***** Page extract *****

Florida Court of Appeals, First District
Jul 19, 2023
No. 1D20-3318 (Fla. Dist. Ct. App. Jul. 19, 2023)

Opinion

1D20-3318

07-19-2023

Edward and Linda Huck, Appellants, v. Kenmare Commons Homes Association, Inc., Charlene Estes, Dorothy Feazell, Celeste Rosso, Tom Dearing, Ziomara Sawyer, and Connie Hill, Appellees.

David J. Fredericks of Anderson, Givens & Fredericks, P.A., Tallahassee, for Appellants. William D. Hall, III of Dean Mead & Dunbar, Tallahassee, for Appellees.


Not final until disposition of any timely and authorized motion under Fla. R. App. P. 9.330 or 9.331.

On appeal from the Circuit Court for Leon County. Angela C. Dempsey, Judge.

David J. Fredericks of Anderson, Givens & Fredericks, P.A., Tallahassee, for Appellants.

William D. Hall, III of Dean Mead & Dunbar, Tallahassee, for Appellees.

TANENBAUM, J.

***** Recorded information *****

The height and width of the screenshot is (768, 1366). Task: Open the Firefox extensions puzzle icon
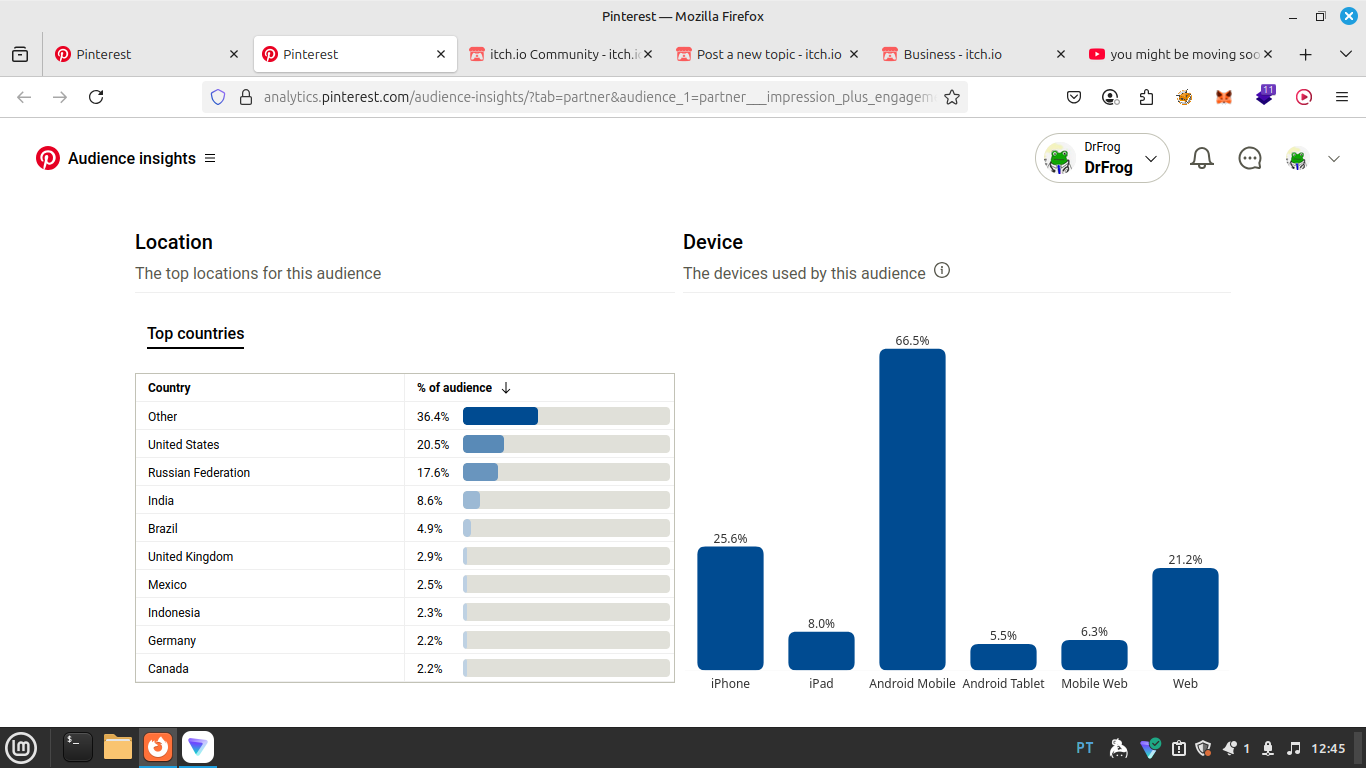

*****

* [Given exercise 1]: Indicate whether each statement agrees with the appellate opinion, answering yes or no and quoting the words of the opinion that decide it: (a) The appeal came from the Circuit Court for Leon County. (b) William D. Hall, III appeared for the appellants. (c) The opinion is dated June 19, 2023.
* [Given exercise 2]: Proceed with the appellate opinion in the Huck appeal, writing the passage that follows its final line.

* [Answer 1]:
(a) Yes: "On appeal from the Circuit Court for Leon County."
(b) No: "William D. Hall, III of Dean Mead & Dunbar, Tallahassee, for Appellees."
(c) No: "Jul 19, 2023"

* [Answer 2]:
Edward and Linda Huck live in the Kenmare Commons neighborhood of Tallahassee. Edward is in his seventies, disabled, and in need of the assistance of a round-the-clock, in-home caregiver. The caregiver in turn needs a car to get to the job. A public road runs through the neighborhood and in front of the Hucks' house, and the caregiver routinely parks there. The appellees-some neighbors and their homeowners' association, Kenmare Commons Homes Association, Inc. ("KCHA")-sued to stop this practice based on a street-parking limitation contained in the recorded covenants and restrictions governing the neighborhood, which they contend is enforceable against the Hucks. The trial court rendered summary judgment in favor of the plaintiffs who moved for it-all but KCHA and Celeste Rosso- and effectively dismissed as moot the complaint as to the two nonmoving plaintiffs. In that judgment, the trial court declared that the Hucks violated the parking limitation and enjoined them and their guests from parking on the public street for "sustained, permanent, or regular periods of time." The Hucks assert several grounds for reversal, and we accept one: Because the developer made the road public by turning it over to the City of Tallahassee, the covenant regarding parking does not bind the Hucks. We reverse and direct that the trial court dismiss the complaint with prejudice.

The plaintiffs in that suit now are the appellees in this appeal.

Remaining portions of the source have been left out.